The task :: After reading the data below, copy out every line that contains the word "agent".

Stored data:
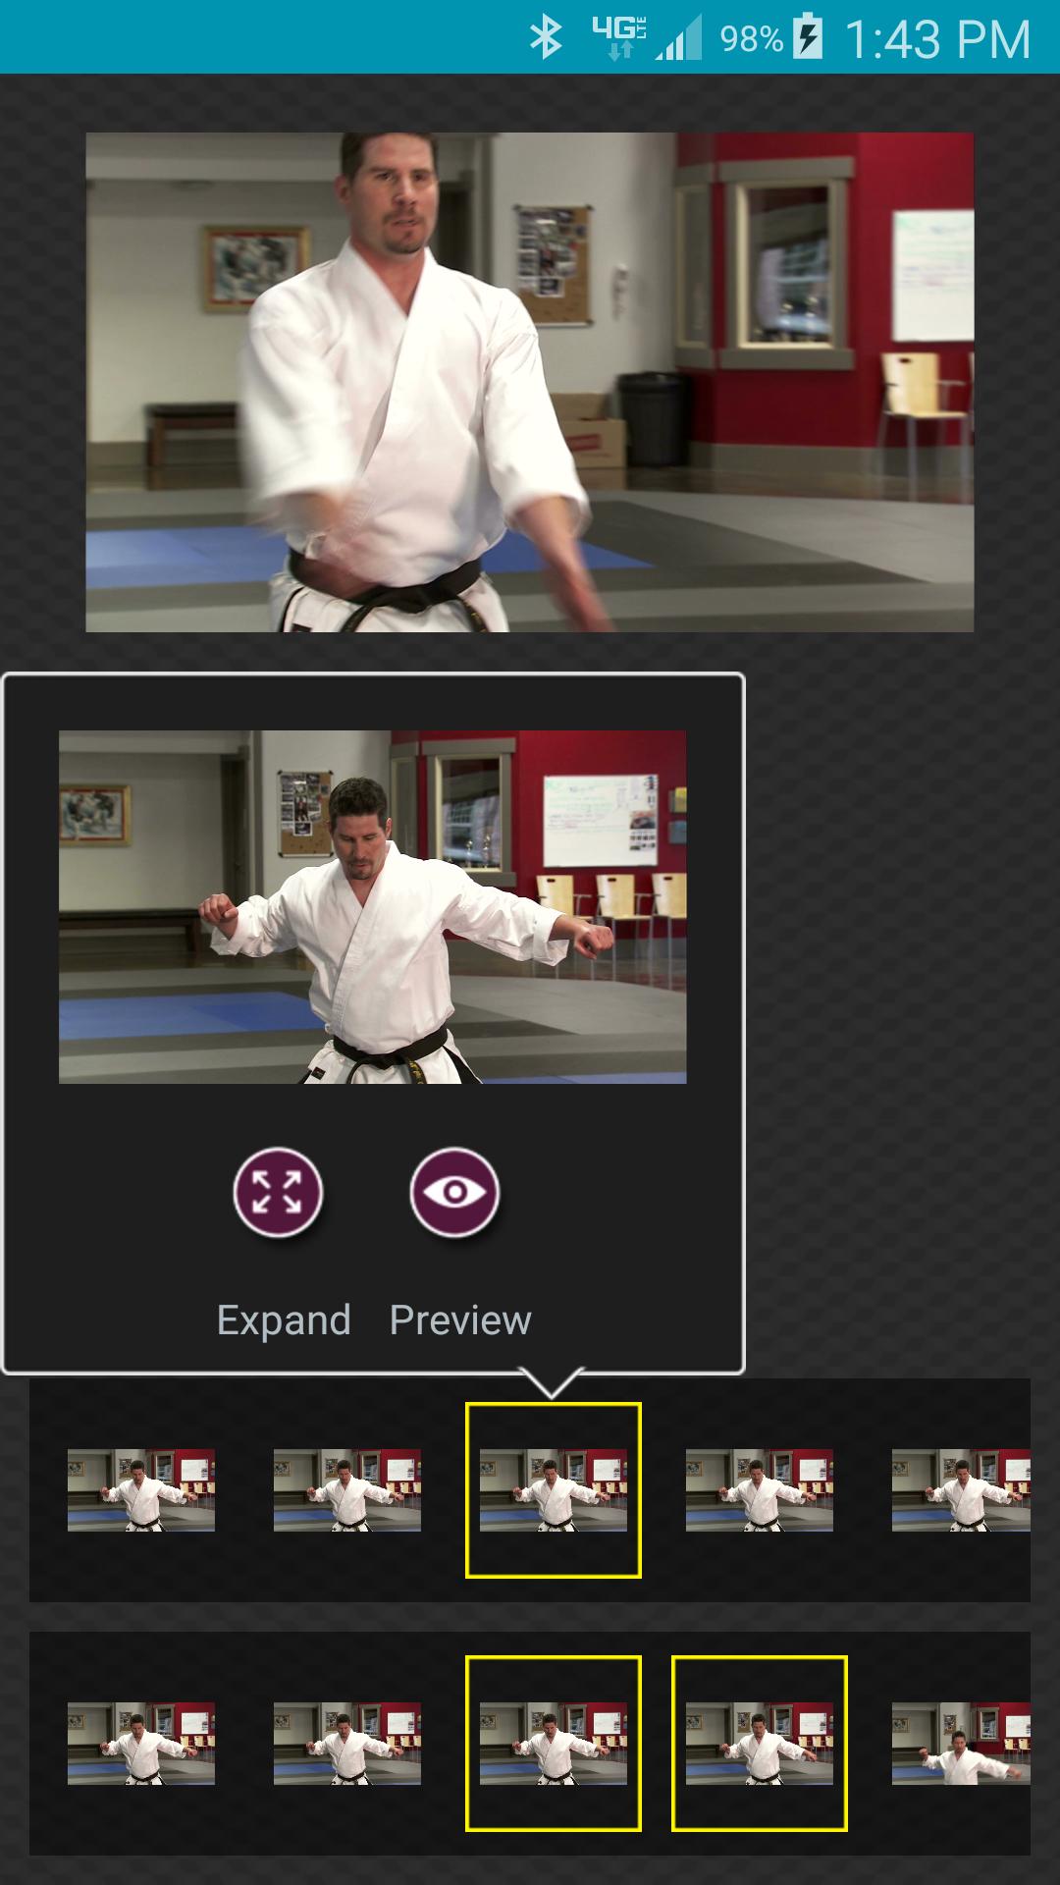Click the Preview text label
Image resolution: width=1060 pixels, height=1885 pixels.
pos(460,1320)
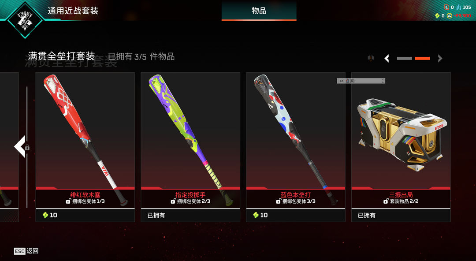Screen dimensions: 476x261
Task: Click the mouse scroll hint icon beside the pager
Action: [x=371, y=58]
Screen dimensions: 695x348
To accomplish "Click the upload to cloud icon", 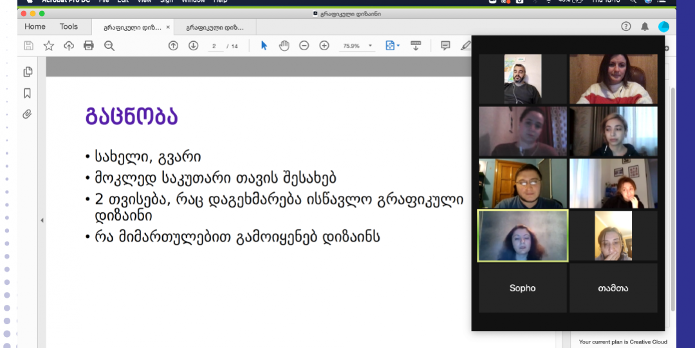I will (69, 46).
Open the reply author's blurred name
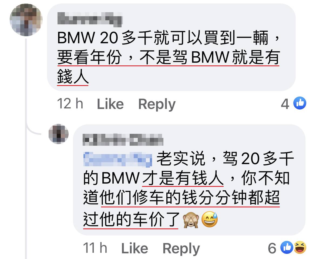This screenshot has height=259, width=316. pyautogui.click(x=123, y=140)
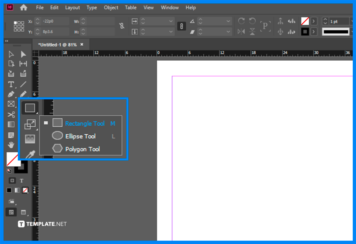Toggle the Rectangle Frame tool
Viewport: 356px width, 244px height.
pos(11,104)
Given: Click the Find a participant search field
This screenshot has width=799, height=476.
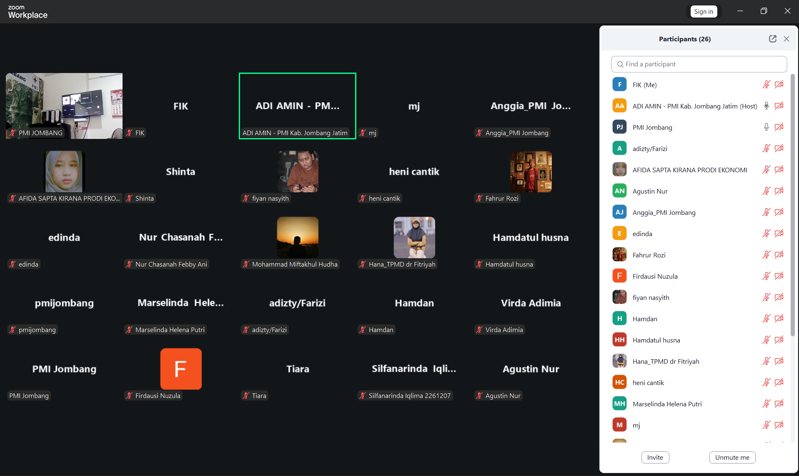Looking at the screenshot, I should 699,64.
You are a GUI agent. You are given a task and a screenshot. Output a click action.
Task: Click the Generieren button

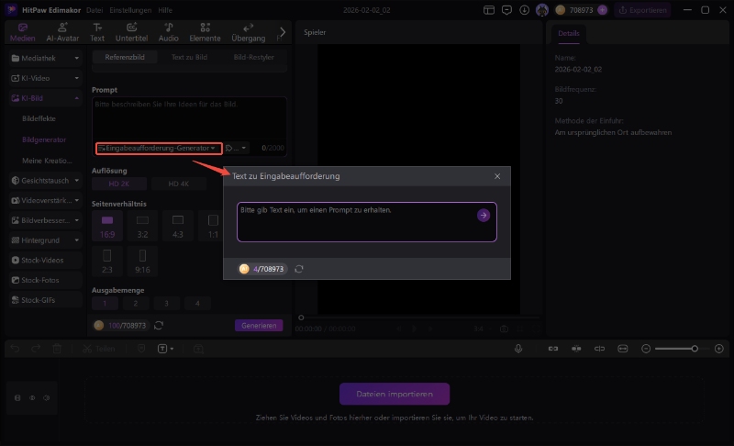click(259, 326)
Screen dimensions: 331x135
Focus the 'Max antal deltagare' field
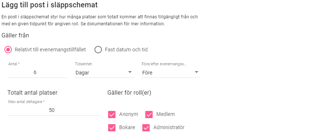pos(54,110)
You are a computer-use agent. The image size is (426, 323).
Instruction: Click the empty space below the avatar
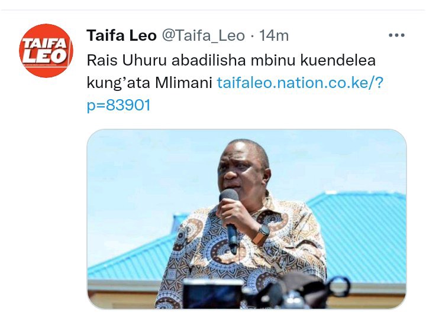tap(46, 190)
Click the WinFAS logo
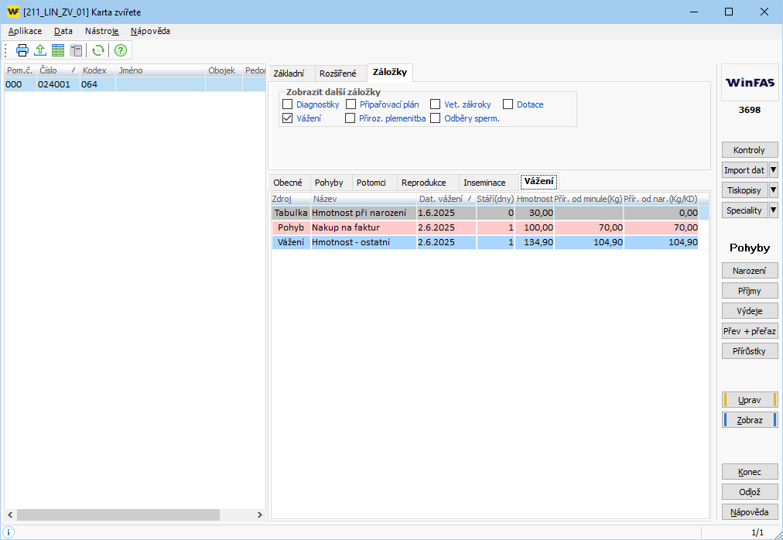Image resolution: width=783 pixels, height=540 pixels. click(749, 83)
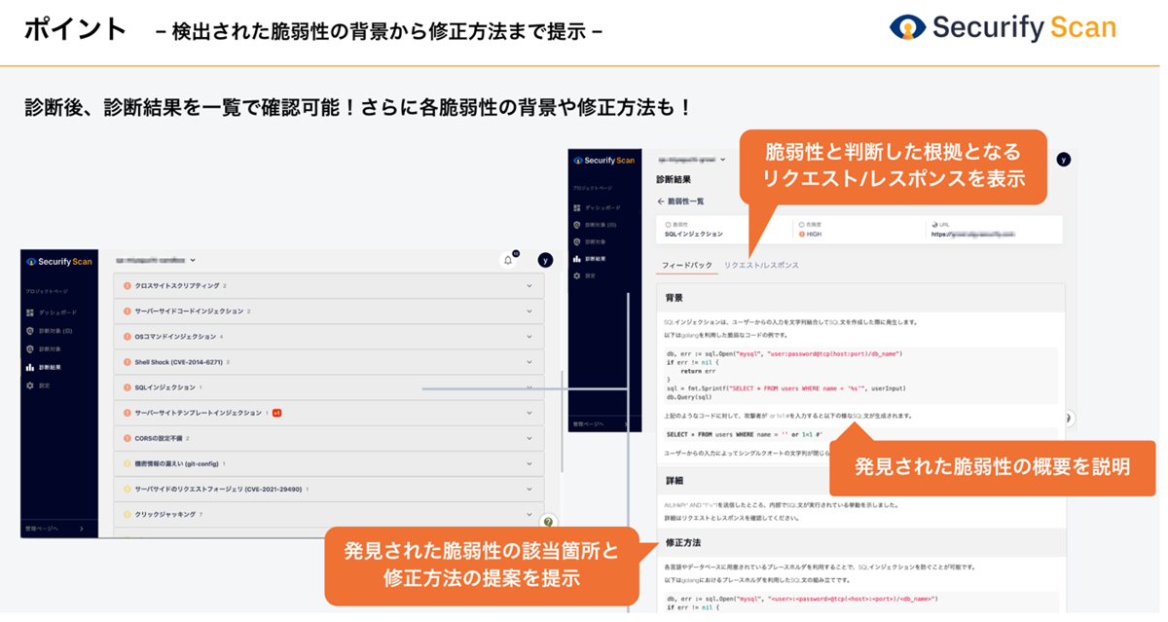Expand the OSコマンドインジェクション result row
Screen dimensions: 1168x622
pos(529,337)
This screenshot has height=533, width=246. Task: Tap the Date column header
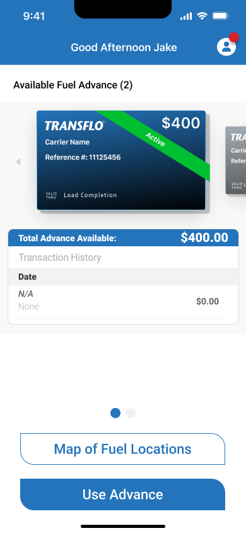28,277
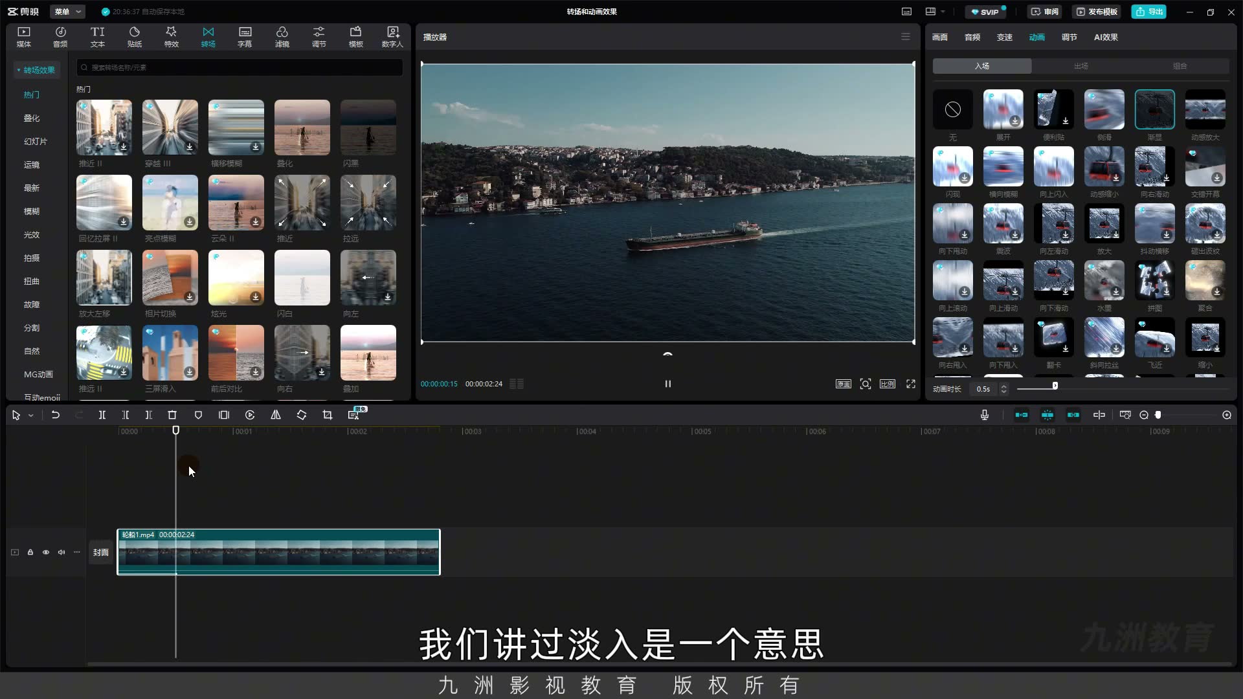Click the 封面 cover button
This screenshot has height=699, width=1243.
click(100, 552)
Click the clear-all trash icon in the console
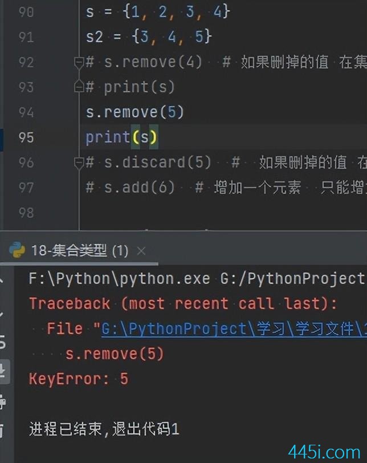This screenshot has height=463, width=367. pyautogui.click(x=2, y=430)
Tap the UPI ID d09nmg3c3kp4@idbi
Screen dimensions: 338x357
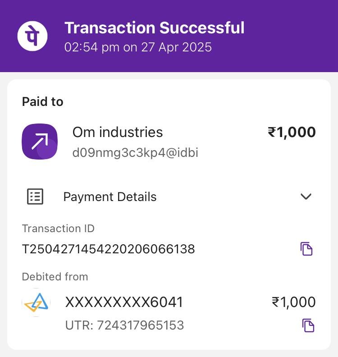[135, 153]
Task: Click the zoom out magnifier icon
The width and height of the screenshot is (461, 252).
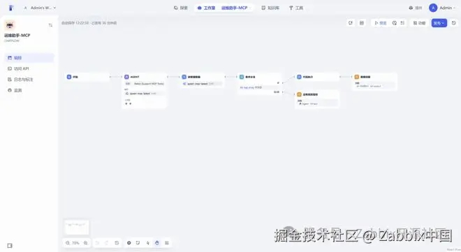Action: 68,243

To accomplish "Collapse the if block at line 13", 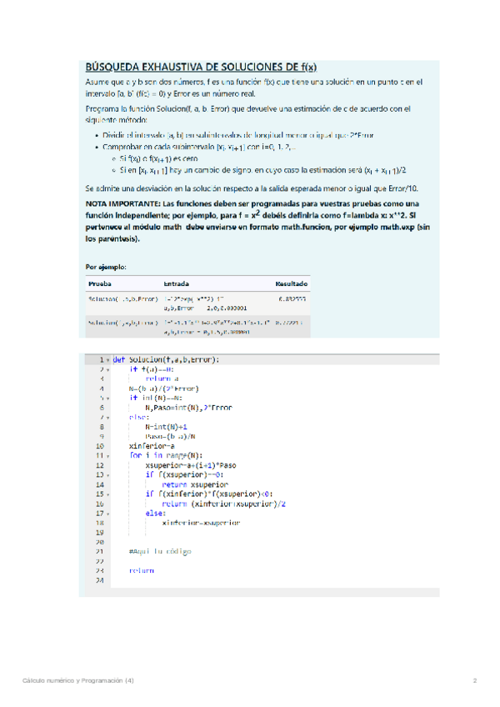I will tap(108, 474).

Task result ::
You are a GUI agent. You are given a task and a screenshot. Output a click action.
You are a computer-use agent. The image size is (426, 323).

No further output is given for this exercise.